Recovering the Pre-Fine-Tuning Weights of Generative Models (ICML 2024)

Official PyTorch Implementation for the "Recovering the Pre-Fine-Tuning Weights of Generative Models" paper (ICML 2024).

🌐 Project | 📃 Paper | 🤗 Dataset

Pre-Fine-Tuning Weight Recovery Attack Setting: We uncover a vulnerability in LoRA fine-tuned models wherein an attacker is able to undo the fine-tuning process and recover the weights of the original pre-trained model. The setting for the vulnerability is as follows:

(a) The attacker only has access to n different LoRA fine-tuned models.
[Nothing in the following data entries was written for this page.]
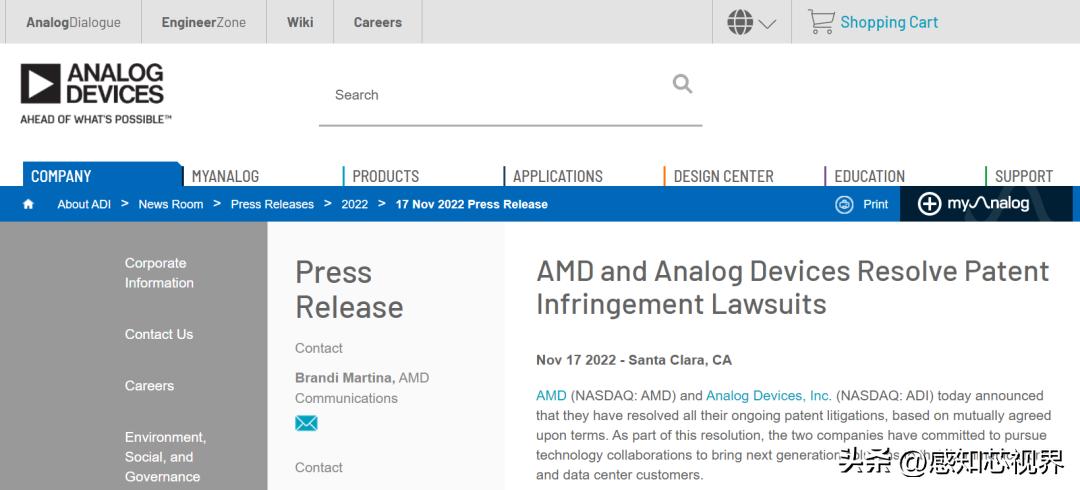1080x490 pixels.
Task: Open the Analog Devices, Inc. link
Action: (x=769, y=395)
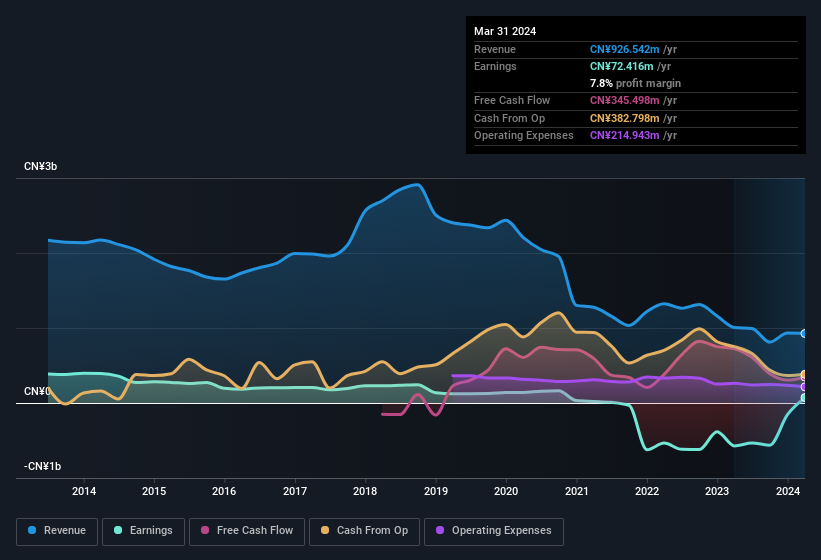821x560 pixels.
Task: Click the teal Earnings dot in the legend
Action: click(x=119, y=530)

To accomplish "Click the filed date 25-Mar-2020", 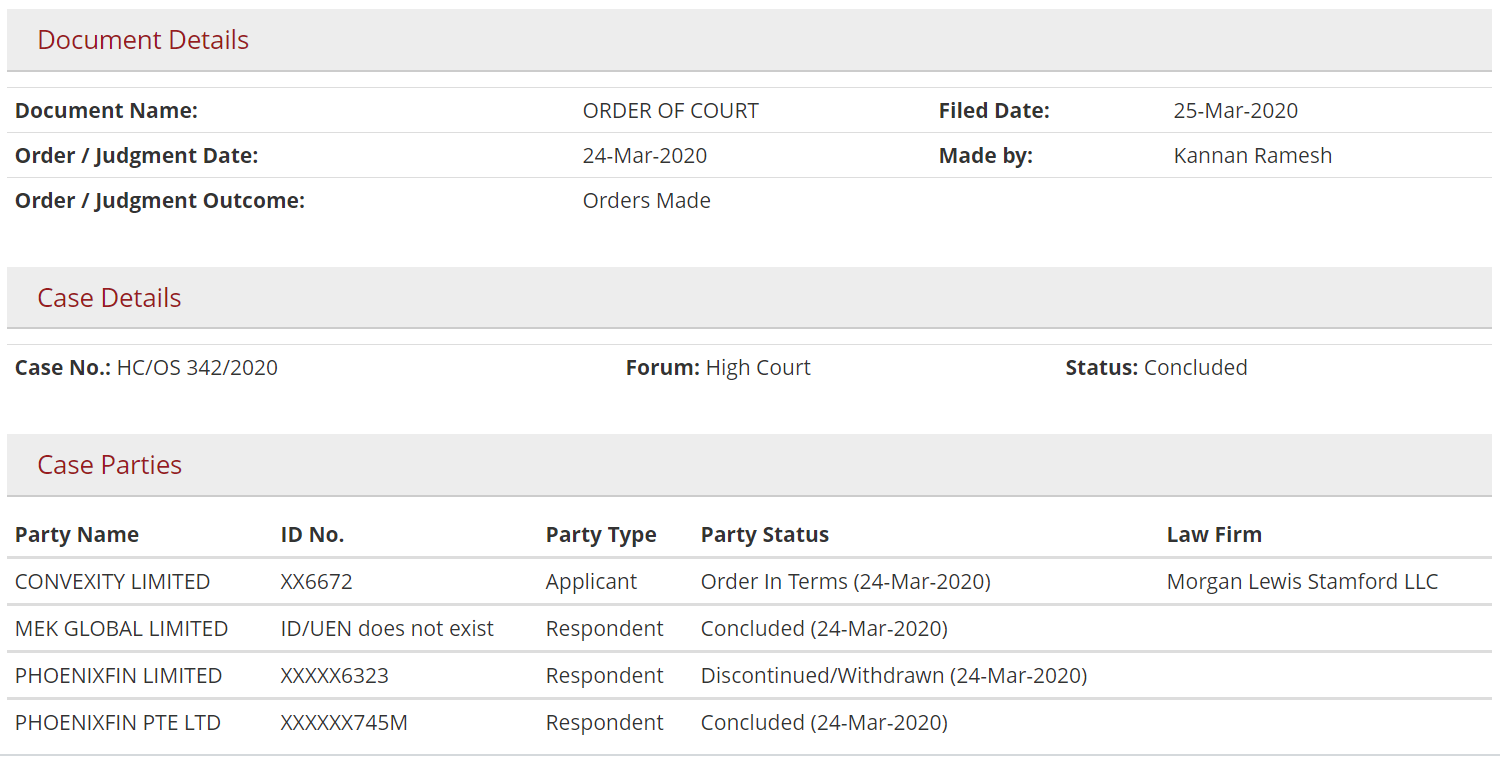I will point(1235,111).
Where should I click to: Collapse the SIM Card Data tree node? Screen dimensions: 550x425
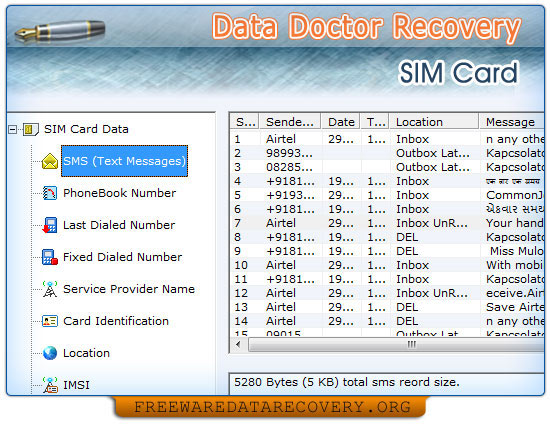13,130
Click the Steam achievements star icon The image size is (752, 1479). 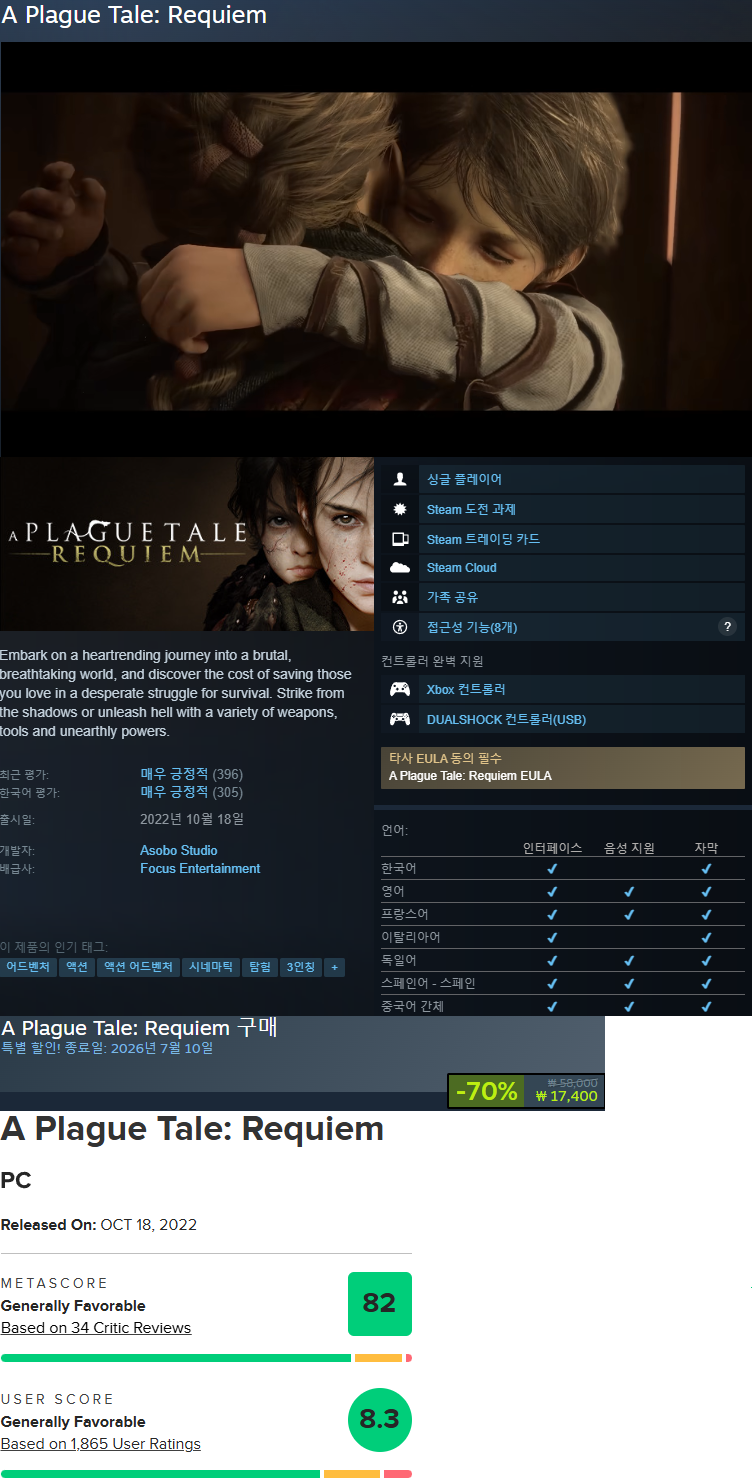400,509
(b) The attacker assumes that all n models originated from the same source model.

Our method, Spectral DeTuning, can perform the attack in an unsupervised and data-free manner on real models such as Stable Diffusion and Mistral. For simplicity, we illustrate the attack on a single layer, in reality, the attack is carried out independently on all the fine-tuned layers.

Note: The attacker has no access to the low-rank decomposition of the fine-tuned models.
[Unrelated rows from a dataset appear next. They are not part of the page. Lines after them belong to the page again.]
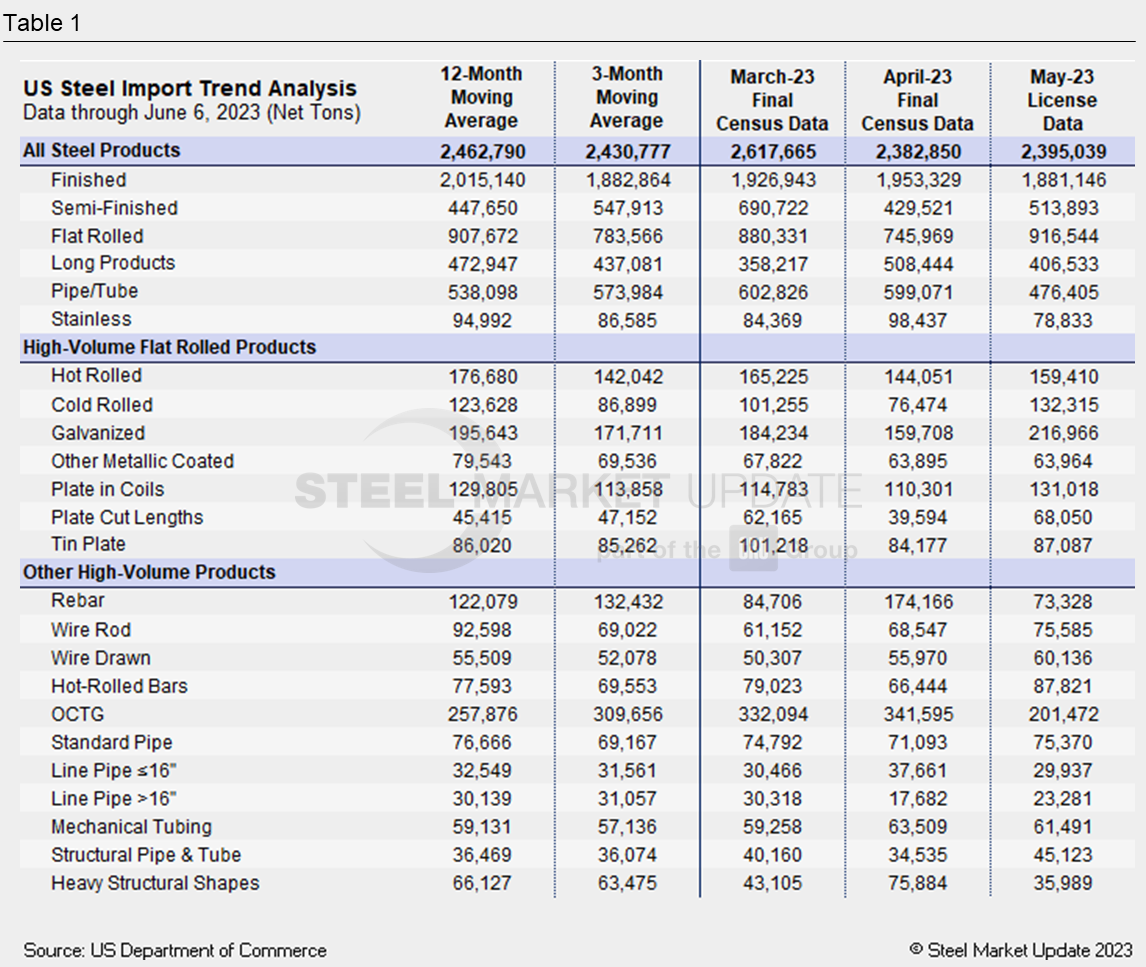Click the 3-Month Moving Average column header
Image resolution: width=1146 pixels, height=967 pixels.
point(626,98)
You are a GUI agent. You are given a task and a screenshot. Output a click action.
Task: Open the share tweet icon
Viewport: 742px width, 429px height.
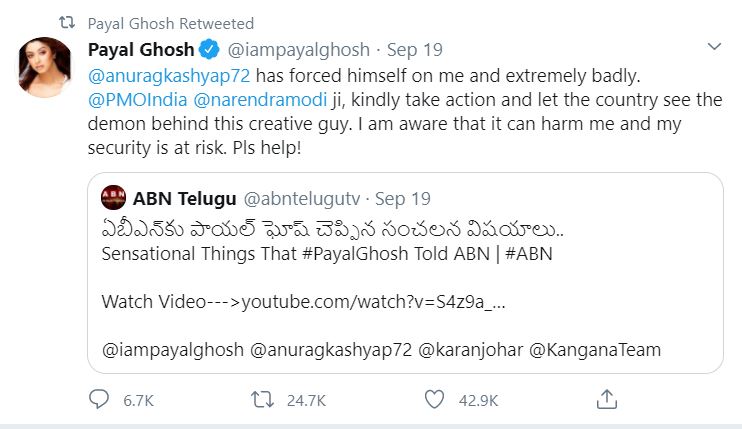(606, 400)
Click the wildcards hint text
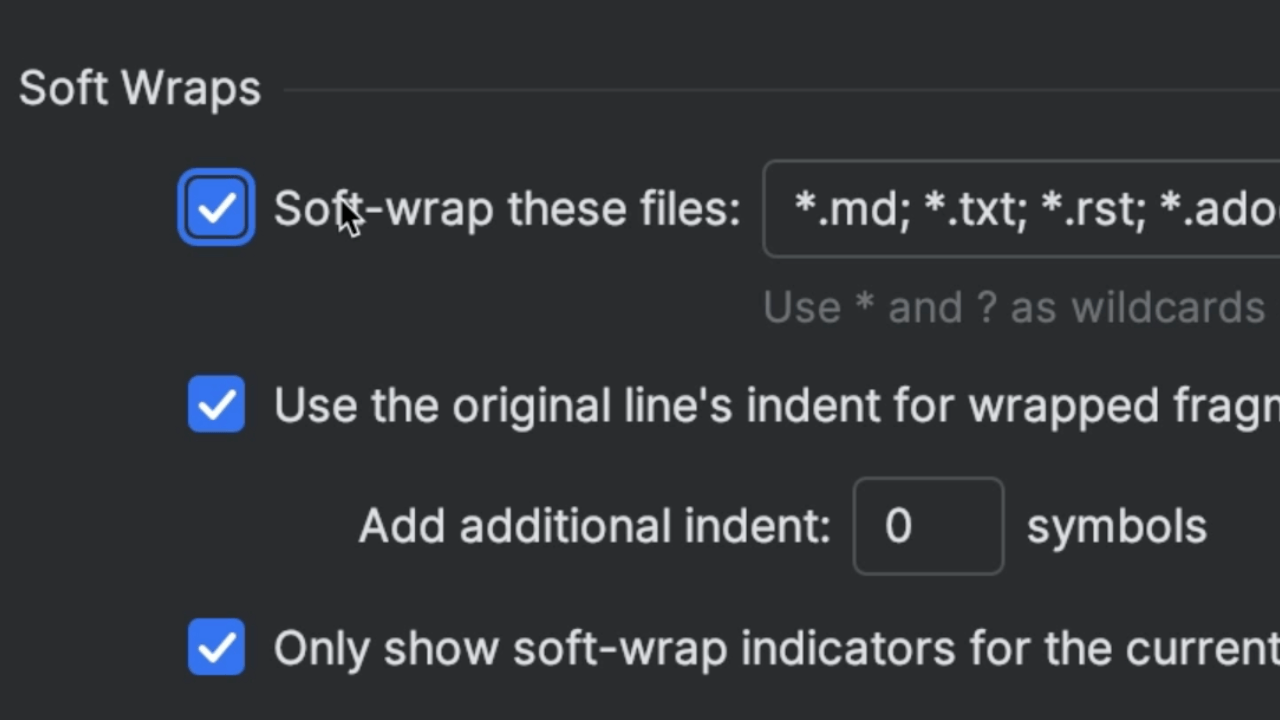The image size is (1280, 720). [1013, 307]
Recovering the Pre-Fine-Tuning Weights of Generative Models
Eliahu Horwitz, Jonathan Kahana, Yedid Hoshen
https://arxiv.org/abs/2402.10208

Abstract: The dominant paradigm in generative modeling consists of two steps: i) pre-training on a large-scale but unsafe dataset, ii) aligning the pre-trained model with human values via fine-tuning. This practice is considered safe, as no current method can recover the unsafe, pre-fine-tuning model weights. In this paper, we demonstrate that this assumption is often false. Concretely, we present Spectral DeTuning, a method that can recover the weights of the pre-fine-tuning model using a few low-rank (LoRA) fine-tuned models. In contrast to previous attacks that attempt to recover pre-fine-tuning capabilities, our method aims to recover the exact pre-fine-tuning weights. Our approach exploits this new vulnerability against large-scale models such as a personalized Stable Diffusion and an aligned Mistral.

Project Structure

This project consists of:

spectral_detuning.py - main file for recovering the Pre-FT weights using Spectral DeTuning.
distributed_spectral_detuning.py - Distributing Spectral DeTuning across multiple CPU cores of a single machine.
increase_rank_on_plateau_scheduler.py - rank scheduler class.
slurm - Examples for distributing Spectral DeTuning across a slurm cluster.
lowra_bench - Scripts for running inference and evaluation of the recovered weights.

Installation

Clone the repo:

git clone https://github.com/eliahuhorwitz/spectral_detuning.git
cd spectral_detuning

Create a new environment and install the libraries:

python3 -m venv spectral_detuning_venv
source spectral_detuning_venv/bin/activate
pip install -r requirements.txt

Running Spectral DeTuning for Pre-Fine-Tuning Weight Recovery

The spectral_detuning.py script is the main script in this project. It handles the downloading of the LoWRA Bench dataset that is hosted on Hugging Face.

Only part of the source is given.